Visual demonstration of this method is critical as the preparation and cutting steps are difficult to learn, because the vessels are not easily prepared, or often cut completely and get lost. Check eggs for fertilization after incubation at 38-degrees Celsius with an average humidity of 40 to 60 percent for up to 11 days. To do this, dip the fringe of the candling lamp into an ink pad, then candle the pointed side of the egg.
To identify the air bladder, check for differences in brightness on the top of the egg. The air bladder appears as a round, more transparent region, while the albumin appears darker. Mark the location of the air bladder by pressing the lamp slightly against the egg with the previously applied ink.

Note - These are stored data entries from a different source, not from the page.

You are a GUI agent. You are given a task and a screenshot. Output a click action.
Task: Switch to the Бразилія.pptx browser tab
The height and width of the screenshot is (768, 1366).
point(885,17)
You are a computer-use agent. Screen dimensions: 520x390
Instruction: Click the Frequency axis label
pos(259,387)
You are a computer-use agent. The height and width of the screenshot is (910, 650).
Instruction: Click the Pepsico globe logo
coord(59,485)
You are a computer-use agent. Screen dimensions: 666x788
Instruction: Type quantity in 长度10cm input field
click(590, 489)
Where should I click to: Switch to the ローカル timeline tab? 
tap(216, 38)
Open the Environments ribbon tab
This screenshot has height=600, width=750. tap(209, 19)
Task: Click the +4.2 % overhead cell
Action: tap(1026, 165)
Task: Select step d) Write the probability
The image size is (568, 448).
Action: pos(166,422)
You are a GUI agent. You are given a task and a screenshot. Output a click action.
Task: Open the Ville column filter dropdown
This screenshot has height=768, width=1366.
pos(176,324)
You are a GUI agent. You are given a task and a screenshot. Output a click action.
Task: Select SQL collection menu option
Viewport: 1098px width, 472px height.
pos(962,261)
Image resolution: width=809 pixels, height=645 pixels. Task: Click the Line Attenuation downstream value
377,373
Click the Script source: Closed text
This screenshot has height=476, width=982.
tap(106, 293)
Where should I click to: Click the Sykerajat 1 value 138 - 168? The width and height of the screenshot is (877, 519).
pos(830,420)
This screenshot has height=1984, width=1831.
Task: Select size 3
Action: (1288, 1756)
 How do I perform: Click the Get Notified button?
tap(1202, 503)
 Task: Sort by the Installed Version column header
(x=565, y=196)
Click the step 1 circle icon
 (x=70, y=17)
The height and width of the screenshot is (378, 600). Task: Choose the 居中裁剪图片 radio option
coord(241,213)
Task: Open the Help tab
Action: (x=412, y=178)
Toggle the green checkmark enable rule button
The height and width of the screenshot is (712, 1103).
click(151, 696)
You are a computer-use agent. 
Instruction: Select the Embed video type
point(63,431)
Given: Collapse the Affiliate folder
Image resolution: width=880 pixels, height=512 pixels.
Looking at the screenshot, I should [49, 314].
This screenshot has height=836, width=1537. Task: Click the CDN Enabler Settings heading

Exclude non-fertilized eggs, which do not show a difference in brightness between the albumin and air bladder. Prepare the insulin-mimetic, or insulin, by diluting to the desired concentration in Hank's Balanced Salt Solution. To apply the selected compound, use a pointed pair of tweezers to carefully peck the eggshell in the marked area of the air bladder to form a hole equal to the needle syringe diameter.
Use a sterile one-milliliter syringe to inject 300 microliters of the buffer solution containing the substance of interest. To determine the blood glucose reducing effect of a substance, place the eggs back into the incubator and measure blood glucose after 60, 120, and 180 minutes. At the appropriate time point, carefully remove the eggshell above the air bladder and equilibrate the eggshell membrane by adding enough PBS buffer to cover the whole membrane.
After pouring away excess PBS, use a pointed pair of tweezers to carefully pull off the eggshell membrane. Use a micro scissor to cut and remove the chorioallantoic membrane while avoiding any large vessels in the membrane. Locate the large vessel originating from the abdomen of the embryo.
Lift this vessel out of the albumin with a closed micro scissor and place it on a plastic pH strip. Move the pH strip under the vessel and pull back the micro scissor carefully. It is essential preparing the large blood vessel originating from the abdomen, as smaller ones may rip apart rendering blood collection impossible.
Remove any liquid surrounding the vessel with a pipette to avoid dilution of the blood. Then, use filter paper to dry the vessel and pH strip. For blood collection, it is important not to completely cut the vessel as it will get lost.
Next, use a micro scissor to cut the blood vessel carefully on one side. Do not cut more than halfway through the vessel to avoid cutting through the vessel entirely. Collect the blood leaking onto the pH strip with a pipette.
10 microliters of blood are required to determine glucose levels using the blood glucose meter. After application of the selected compound for 24 hours, equilibrate the eggshell membrane with PBS as before for at least 30 seconds. Remove excess PBS buffer by pouring it away.
Then, pull off the eggshell membrane carefully with a pointed pair of tweezers. Check the blood vessels for lesions, and confirm vitality by observing movement of the chick embryo. Extracts prepared from combretum indicum, or the Rangoon creeper, and a non-disclosed extract labeled extract 0845 were used for these experiments.
As indicated in this figure, the extract from Rangoon creeper did not result in a significant blood glucose reduction in ovo. However, the blood glucose concentration was successfully reduced with extract 0845 with a significant effect observed when the incubation time was prolonged. Compared to untreated eggs, treatment of eggs with a toxic herbal extract on day 10 for 24 hours led to severe lesions of blood vessels in the chorioallantoic membrane.
Lesions were also apparent on the treated embryo compared to normal control. Once mastered, two eggs can be analyzed for glucose levels and toxicity in five minutes if performed properly. After watching this video, you should have a good understanding of how to prepare blood vessels and collect blood in the chicken embryo model to quantitate the blood glucose reducing effects of natural or synthetic compounds.